• **Collected data entries**:

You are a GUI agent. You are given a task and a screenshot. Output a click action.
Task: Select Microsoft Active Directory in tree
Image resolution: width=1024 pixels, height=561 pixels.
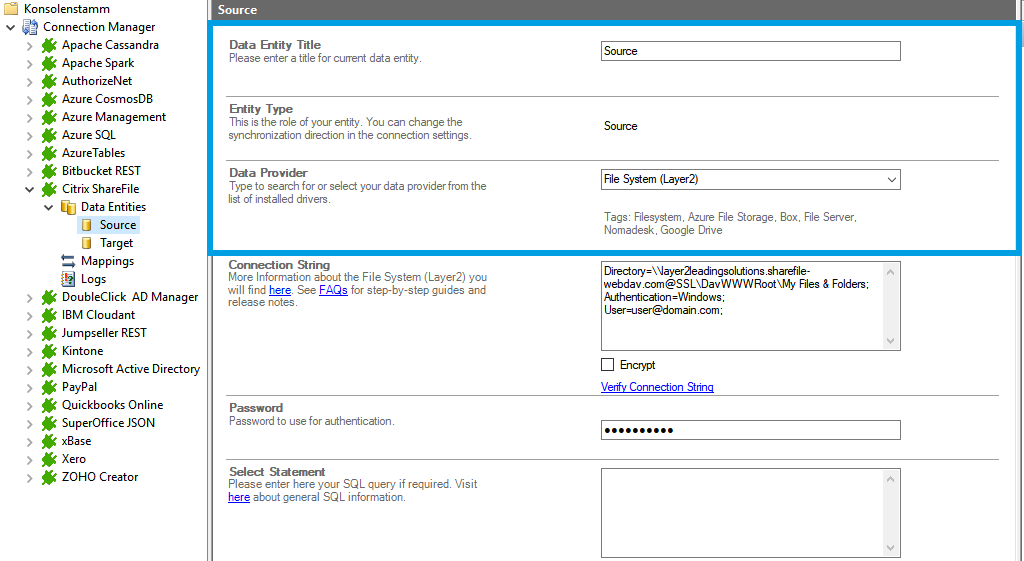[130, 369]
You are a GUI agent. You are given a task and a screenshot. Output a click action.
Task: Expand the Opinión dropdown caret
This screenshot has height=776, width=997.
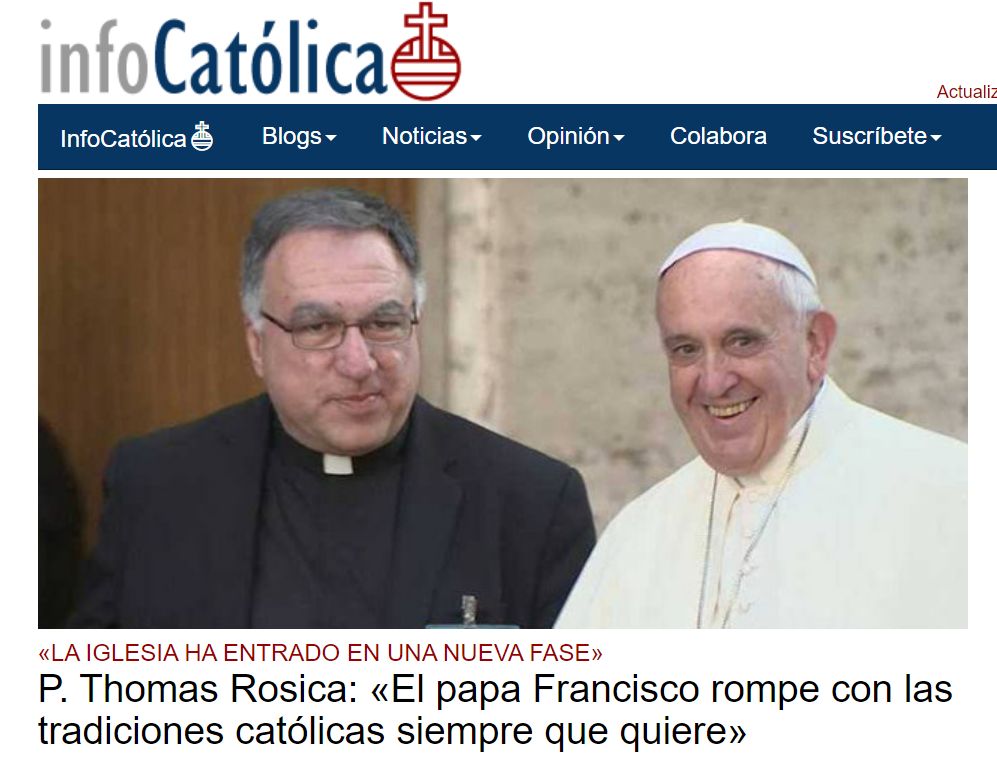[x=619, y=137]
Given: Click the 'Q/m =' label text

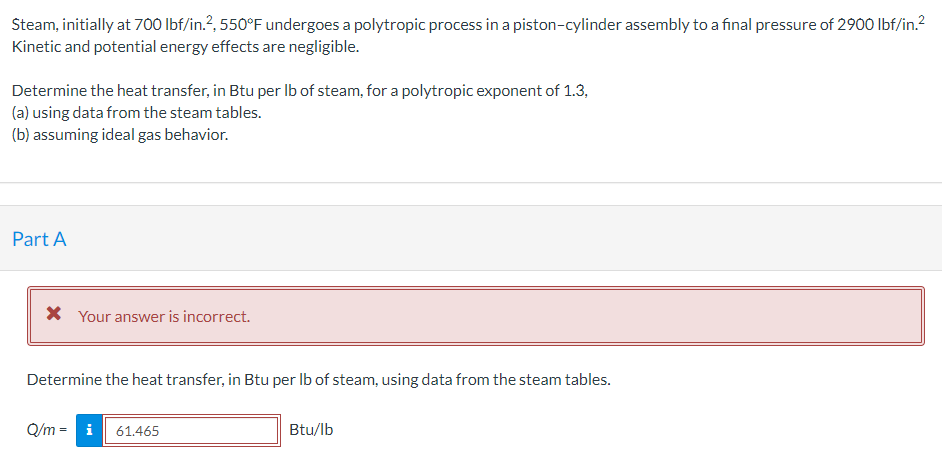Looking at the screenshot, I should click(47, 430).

• **TASK**: Leaving out the pictures, print exactly and only the lines from the one containing "Task: Expand the Opinión dropdown caret" through the last line of the records.

• **EXERCISE RESPONSE**:
Task: Expand the Opinión dropdown caret
This screenshot has height=776, width=997.
[x=619, y=137]
Given: Click the 'Q/m =' label text

Looking at the screenshot, I should click(47, 430).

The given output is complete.